=== Section Start ===
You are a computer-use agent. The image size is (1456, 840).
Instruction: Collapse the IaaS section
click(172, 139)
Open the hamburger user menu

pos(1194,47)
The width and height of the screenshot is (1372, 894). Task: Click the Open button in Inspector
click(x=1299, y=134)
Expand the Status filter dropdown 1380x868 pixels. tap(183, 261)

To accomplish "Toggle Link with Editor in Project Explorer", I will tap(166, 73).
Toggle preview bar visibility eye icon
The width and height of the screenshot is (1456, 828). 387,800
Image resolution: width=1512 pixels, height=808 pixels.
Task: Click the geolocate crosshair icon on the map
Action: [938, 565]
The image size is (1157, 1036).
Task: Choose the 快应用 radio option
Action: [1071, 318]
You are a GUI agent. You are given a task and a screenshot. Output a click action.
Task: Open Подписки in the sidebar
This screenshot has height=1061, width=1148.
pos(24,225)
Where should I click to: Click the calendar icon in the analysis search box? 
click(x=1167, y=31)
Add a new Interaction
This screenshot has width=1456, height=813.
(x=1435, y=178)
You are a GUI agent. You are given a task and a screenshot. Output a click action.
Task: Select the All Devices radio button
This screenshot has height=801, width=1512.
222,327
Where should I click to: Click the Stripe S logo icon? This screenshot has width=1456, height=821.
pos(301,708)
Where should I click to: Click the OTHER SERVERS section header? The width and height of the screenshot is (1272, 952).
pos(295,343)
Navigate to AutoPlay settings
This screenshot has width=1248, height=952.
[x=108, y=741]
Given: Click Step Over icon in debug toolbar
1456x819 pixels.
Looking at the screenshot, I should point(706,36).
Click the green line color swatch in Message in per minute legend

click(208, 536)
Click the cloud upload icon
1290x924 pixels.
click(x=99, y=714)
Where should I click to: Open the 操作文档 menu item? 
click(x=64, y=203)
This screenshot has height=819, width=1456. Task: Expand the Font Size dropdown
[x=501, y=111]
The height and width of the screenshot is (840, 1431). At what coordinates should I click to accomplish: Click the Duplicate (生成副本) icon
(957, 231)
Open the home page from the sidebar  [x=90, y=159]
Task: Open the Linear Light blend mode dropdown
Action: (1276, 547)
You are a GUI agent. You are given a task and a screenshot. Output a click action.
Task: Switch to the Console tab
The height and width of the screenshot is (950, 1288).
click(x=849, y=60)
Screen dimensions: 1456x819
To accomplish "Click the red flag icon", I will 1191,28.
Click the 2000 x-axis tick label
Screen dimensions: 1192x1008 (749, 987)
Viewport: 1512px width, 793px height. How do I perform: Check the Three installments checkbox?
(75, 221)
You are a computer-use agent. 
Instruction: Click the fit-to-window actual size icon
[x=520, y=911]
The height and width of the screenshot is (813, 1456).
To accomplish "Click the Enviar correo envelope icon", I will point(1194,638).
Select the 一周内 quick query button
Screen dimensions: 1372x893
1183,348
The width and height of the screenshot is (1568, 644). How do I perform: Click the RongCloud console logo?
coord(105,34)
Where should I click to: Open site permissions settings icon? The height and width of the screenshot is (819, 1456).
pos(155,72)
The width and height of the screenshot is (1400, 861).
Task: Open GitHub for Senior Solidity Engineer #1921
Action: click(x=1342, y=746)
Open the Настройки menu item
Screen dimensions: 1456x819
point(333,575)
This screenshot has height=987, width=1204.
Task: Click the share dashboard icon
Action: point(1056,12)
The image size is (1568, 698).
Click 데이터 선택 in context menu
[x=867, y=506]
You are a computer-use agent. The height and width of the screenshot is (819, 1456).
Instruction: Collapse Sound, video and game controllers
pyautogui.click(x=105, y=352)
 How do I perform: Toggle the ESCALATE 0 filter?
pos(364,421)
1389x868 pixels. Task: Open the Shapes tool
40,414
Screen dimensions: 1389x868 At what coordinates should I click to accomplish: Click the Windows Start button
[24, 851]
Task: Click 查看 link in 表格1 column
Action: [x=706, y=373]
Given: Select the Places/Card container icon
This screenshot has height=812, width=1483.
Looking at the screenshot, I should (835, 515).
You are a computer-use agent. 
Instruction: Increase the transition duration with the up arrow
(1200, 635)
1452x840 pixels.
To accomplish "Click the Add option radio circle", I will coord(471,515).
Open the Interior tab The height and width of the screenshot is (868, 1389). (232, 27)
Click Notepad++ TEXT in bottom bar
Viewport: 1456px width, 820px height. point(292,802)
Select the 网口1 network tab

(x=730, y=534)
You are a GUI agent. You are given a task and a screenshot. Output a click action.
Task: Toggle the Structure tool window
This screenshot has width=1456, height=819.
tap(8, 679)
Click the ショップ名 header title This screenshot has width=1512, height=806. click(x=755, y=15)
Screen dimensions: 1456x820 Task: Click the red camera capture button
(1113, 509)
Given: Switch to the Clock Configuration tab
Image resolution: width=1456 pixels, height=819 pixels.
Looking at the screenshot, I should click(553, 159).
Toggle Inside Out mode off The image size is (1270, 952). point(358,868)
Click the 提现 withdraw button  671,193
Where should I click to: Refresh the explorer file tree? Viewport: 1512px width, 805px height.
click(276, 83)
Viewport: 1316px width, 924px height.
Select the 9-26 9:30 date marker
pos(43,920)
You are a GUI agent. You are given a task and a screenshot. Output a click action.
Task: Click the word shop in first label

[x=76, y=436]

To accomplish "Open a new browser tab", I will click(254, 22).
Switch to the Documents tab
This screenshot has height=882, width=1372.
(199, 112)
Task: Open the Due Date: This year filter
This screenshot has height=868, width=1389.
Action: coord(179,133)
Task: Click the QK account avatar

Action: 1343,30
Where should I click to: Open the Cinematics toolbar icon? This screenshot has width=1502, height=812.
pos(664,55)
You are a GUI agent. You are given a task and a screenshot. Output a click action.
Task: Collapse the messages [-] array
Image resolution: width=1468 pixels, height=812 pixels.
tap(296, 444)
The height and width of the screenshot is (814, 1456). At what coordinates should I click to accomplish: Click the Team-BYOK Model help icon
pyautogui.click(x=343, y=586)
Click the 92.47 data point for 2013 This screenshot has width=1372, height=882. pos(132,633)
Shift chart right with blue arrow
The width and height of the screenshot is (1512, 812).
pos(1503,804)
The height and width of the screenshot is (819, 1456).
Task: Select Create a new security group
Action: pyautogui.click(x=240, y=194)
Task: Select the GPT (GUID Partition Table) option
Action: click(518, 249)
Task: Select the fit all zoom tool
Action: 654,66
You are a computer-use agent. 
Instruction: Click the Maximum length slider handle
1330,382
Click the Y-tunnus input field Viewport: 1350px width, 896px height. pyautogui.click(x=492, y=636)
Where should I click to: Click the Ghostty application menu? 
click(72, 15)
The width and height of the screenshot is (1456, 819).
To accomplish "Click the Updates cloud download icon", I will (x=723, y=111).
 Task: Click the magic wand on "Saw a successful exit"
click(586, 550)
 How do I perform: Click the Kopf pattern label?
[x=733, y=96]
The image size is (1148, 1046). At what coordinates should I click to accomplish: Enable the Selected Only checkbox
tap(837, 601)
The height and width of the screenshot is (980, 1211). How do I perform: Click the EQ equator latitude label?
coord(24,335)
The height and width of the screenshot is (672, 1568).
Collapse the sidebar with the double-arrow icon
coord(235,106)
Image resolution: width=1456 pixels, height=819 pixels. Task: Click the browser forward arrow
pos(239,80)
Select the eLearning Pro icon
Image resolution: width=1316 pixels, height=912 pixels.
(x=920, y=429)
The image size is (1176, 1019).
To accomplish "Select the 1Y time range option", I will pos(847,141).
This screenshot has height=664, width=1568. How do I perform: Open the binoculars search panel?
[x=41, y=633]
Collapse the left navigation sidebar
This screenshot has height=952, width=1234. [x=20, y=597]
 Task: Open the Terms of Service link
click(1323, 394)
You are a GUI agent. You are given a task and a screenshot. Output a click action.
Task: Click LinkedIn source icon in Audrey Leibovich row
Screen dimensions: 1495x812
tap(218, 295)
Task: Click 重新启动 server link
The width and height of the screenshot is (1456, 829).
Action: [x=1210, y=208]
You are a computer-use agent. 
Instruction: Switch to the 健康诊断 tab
=== Section End ===
◆ WHAT TO WORK ON
Nothing but the lines from the one that contains "This screenshot has height=664, width=1568." through the end of the listing above should be copied, each exactly as written.

◆ SOLUTION
This screenshot has height=664, width=1568. How do I perform: Open the binoculars search panel?
[x=41, y=633]
Collapse the left navigation sidebar
This screenshot has height=952, width=1234. [x=20, y=597]
 Task: Open the Terms of Service link
click(1323, 394)
You are a GUI agent. You are given a task and a screenshot. Output a click action.
Task: Click LinkedIn source icon in Audrey Leibovich row
Screen dimensions: 1495x812
tap(218, 295)
Task: Click 重新启动 server link
The width and height of the screenshot is (1456, 829).
Action: [x=1210, y=208]
You are a computer-use agent. 
Instruction: Switch to the 健康诊断 tab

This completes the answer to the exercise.